Offensive als Trumpf

Die Partie am Pfingstsonntag stand sinnbildlich für die gesamte Berliner Saison, weil sie einmal mehr die größten Stärken der Füchse verdeutlichte: unglaubliche Angriffspower, gepaart mit extrem hohem Tempo über 60 Minuten und der Tatsache, dass die Mannschaft auch in kritischen Phasen cool bleibt. Im Schnitt hat das Team von Trainer Jaron Siewert 35,2 Tore pro Spiel erzielt und damit die Binsenweisheit widerlegt, dass die Offensive Spiele gewinnt, die Defensive aber Meisterschaften.

Knapp ein Viertel der 1197 Berliner Treffer ging dabei auf das Konto des alles überragenden Spielers der Saison, Mathias Gidsel. In Mannheim war der dänische Weltmeister mit zehn Treffern erneut bester Berliner Werfer. Wer den Erfolg der Füchse allein auf Gidsel und dessen individuelle Fähigkeiten reduziert, wird den Berlinern allerdings nicht ansatzweise gerecht. Im Verlauf der Saison erbrachten sie regelmäßig den Nachweis, eine über Jahre gewachsene Mannschaft zu sein, die gemeinsam unzählige Drucksituationen überstanden hat und gestärkt daraus hervorgegangen ist.

Die Mischung machts

»Wir haben eine verdammt gute Mischung in der Mannschaft«, meint Kretzschmar. Neben internationalen Spitzenspielern wie Gidsel, Torhüter Dejan Milosavljev, Kapitän Max Darj oder Rückraum-Shooter Lasse Andersson stehen im Kader auch fünf selbst ausgebildete Handballer, die vor zwei Jahren mit dem U21-Nationalteam den WM-Titel gewannen und nun tragende Rollen im Verein einnehmen. Bei keinem anderen deutschen Klub ist die Durchlässigkeit zwischen Nachwuchs- und Profimannschaft so hoch wie bei den Füchsen. Exemplarisch dafür stehen Tim Freihöfer und Nils Lichtlein. Freihöfer bringt es wie Gidsel auf mehr als 200 Saisontore und ist die Entdeckung der Saison auf Linksaußen. Lichtlein schickt sich an, dem besten deutschen Spielgestalter der Gegenwart Konkurrenz zu machen: Nicht wenige Experten sehen in dem 22-Jährigen einen perspektivisch noch besseren Mittelmann als in Knorr.
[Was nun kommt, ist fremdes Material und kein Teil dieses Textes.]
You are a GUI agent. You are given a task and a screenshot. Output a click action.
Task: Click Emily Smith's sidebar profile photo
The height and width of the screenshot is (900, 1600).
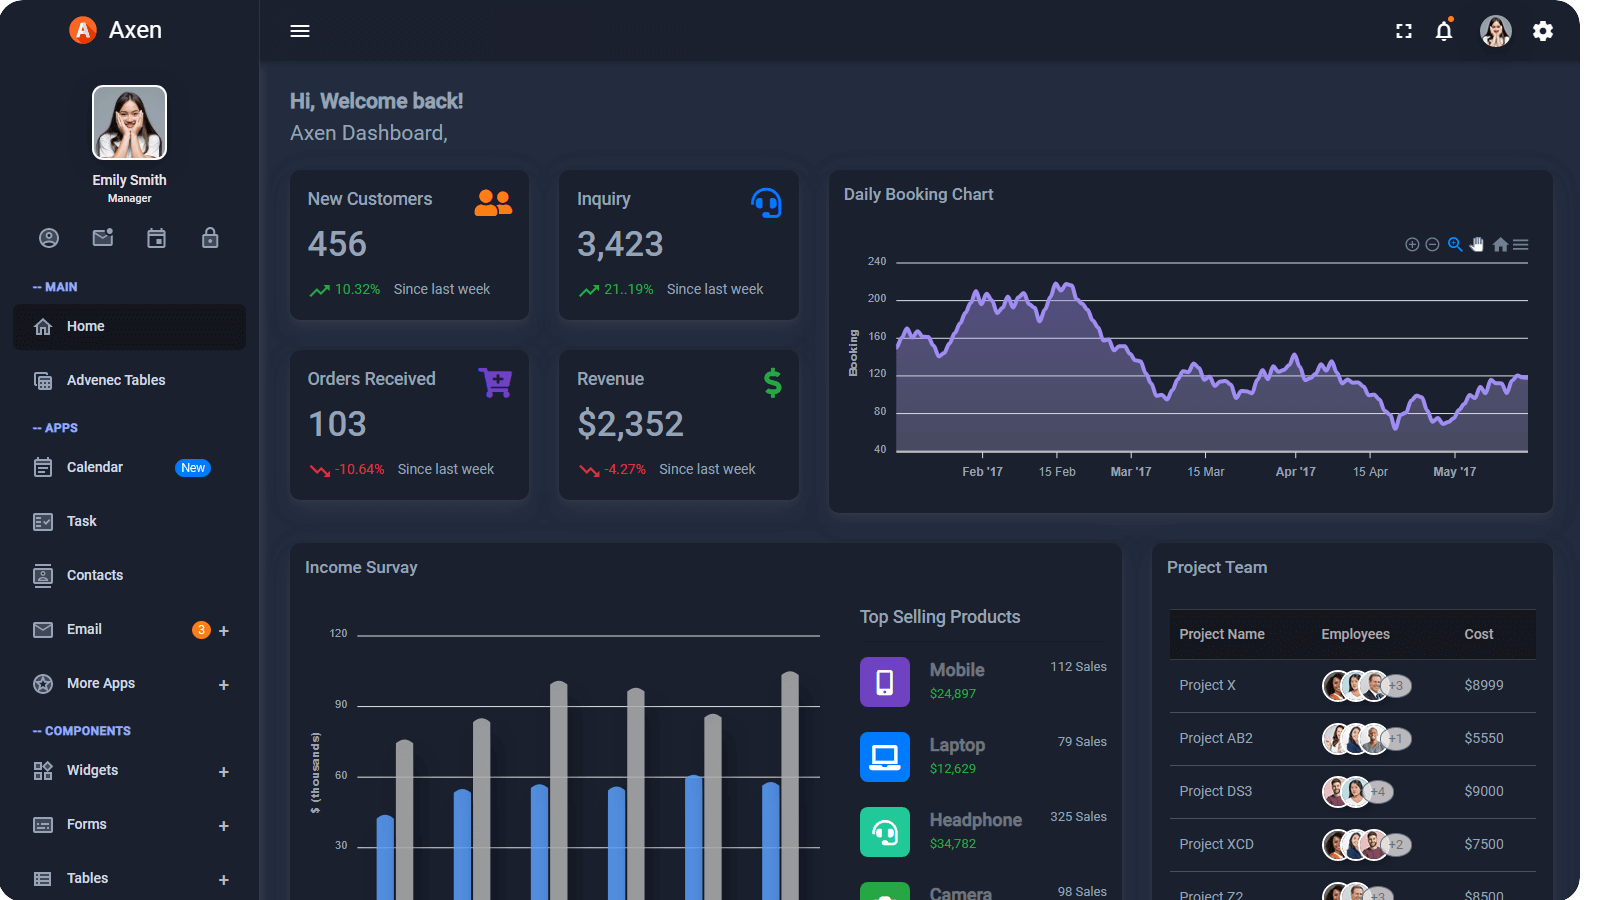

Passenderweise wird das Ensemble von einem waschechten Berliner orchestriert: Trainer Jaron Siewert trug bereits in der D-Jugend das Trikot der Füchse und ist seit Sonntag der jüngste Meistertrainer in der Geschichte der Bundesliga. »Ich bin heute wirklich komplett leer, weil das Spiel noch einmal alles von uns gefordert hat«, sagte Siewert, der schon beim letzten Heimspiel gegen Gummersbach als »Trainer des Jahres« ausgezeichnet wurde.

Der nächste Titel

Nach der Übergabe der Meisterschale ging es für die Füchse noch am Abend zurück in die Heimat. Zur Feier des Tages hatte Hanning einen Charterflieger organisiert, der die Mannschaft schnellstmöglich nach Berlin brachte. Auf dem Badeschiff an der Spree warteten dann bereits rund 2000 Fans, die das Meisterstück zuvor auf Großbildleinwänden verfolgt hatten. »Wir werden heute richtig hart feiern«, kündigte Kretzschmar an. Am kommenden Wochenende können die Berliner ihre ohnehin historische Saison veredeln: Dann treten sie beim Final Four in Köln an und spielen um den Titel in der Champions League. Gemessen an den Leistungen der vergangenen Monate ist es keine gewagte Prognose, die Füchse zu den Favoriten zu zählen.